Microsoft is planning to leverage blockchain technology for innovative digital identity management, with a focus on heightened security and privacy.

The tech giant has formulated this plan with the intention to tackle the problem created by an increasing consumer readiness to give away their data combined with the growing risk of data breaches.

In examining this dynamic, Microsoft has explored ways in which decentralised storage systems, blockchains and consensus protocols could provide a decentralised identity system. The goal of this project is to launch an encrypted digital ID hub to take charge of interaction with user data, while factoring in privacy and control.

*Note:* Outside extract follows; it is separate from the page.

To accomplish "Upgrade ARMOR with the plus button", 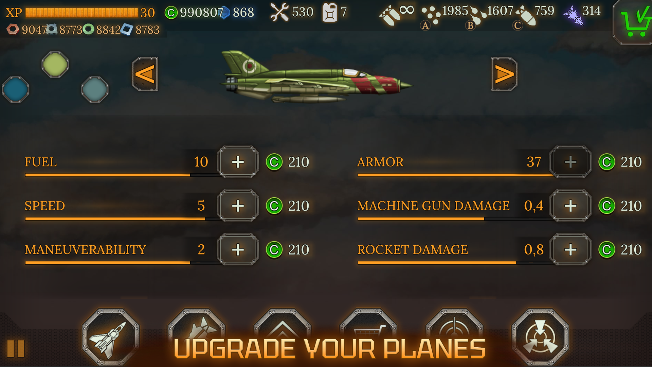I will tap(571, 162).
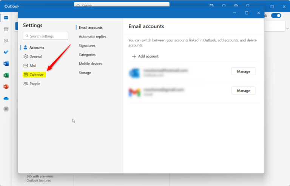Viewport: 290px width, 186px height.
Task: Click the settings gear in title bar
Action: click(x=236, y=6)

In a Microsoft post, Ankur Patel from Microsoft’s Identity Division, said: “Today, users grant broad consent to countless apps and services for collection, use and retention beyond their control. With data breaches and identity theft becoming more sophisticated and frequent, users need a way to take ownership of their identity. After examining decentralized storage systems, consensus protocols, blockchains, and a variety of emerging standards we believe blockchain technology and protocols are well suited for enabling Decentralized IDs (DID).”

An array of public blockchains have drawn the attention of Microsoft in tackling this problem, recognising that they can provide the necessary attributes needed to base the system upon.

“To support a vast world of users, organizations, and devices, the underlying technology must be capable of scale and performance on par with traditional systems. Some public blockchains (Bitcoin [BTC], Ethereum, Litecoin, to name a select few) provide a solid foundation for rooting DIDs, recording DPKI operations, and anchoring attestations.”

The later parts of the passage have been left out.